▸ EXERCISE INSTRUCTIONS
Whenever the string "CIBN" appears in a line below, please copy the line out.

** SUPPLIED MATERIAL follows **

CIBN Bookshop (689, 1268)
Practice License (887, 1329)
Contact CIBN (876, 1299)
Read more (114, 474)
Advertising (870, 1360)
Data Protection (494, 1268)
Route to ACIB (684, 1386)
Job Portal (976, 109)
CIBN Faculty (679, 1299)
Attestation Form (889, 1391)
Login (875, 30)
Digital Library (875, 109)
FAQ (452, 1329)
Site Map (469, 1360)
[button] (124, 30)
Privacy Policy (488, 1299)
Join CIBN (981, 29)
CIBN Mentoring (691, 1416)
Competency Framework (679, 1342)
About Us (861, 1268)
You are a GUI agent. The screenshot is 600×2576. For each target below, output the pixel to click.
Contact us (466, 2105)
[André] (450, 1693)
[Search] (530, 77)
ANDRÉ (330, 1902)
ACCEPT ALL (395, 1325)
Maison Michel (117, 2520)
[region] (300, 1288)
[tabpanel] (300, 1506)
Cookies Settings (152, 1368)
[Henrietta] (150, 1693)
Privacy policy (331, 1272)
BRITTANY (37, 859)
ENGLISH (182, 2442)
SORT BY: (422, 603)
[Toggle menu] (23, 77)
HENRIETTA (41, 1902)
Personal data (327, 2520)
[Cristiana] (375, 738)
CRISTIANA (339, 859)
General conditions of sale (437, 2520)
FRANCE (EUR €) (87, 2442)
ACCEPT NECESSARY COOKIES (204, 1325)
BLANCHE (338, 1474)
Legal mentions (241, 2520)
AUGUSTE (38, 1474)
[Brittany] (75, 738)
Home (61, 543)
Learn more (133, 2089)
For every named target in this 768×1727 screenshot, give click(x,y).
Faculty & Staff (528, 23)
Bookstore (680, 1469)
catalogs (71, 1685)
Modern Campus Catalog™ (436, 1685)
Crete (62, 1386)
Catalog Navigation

** End of SUPPLIED MATERIAL **

▸ SOLUTION TO THIS EXERCISE
CIBN Bookshop (689, 1268)
Contact CIBN (876, 1299)
CIBN Faculty (679, 1299)
Join CIBN (981, 29)
CIBN Mentoring (691, 1416)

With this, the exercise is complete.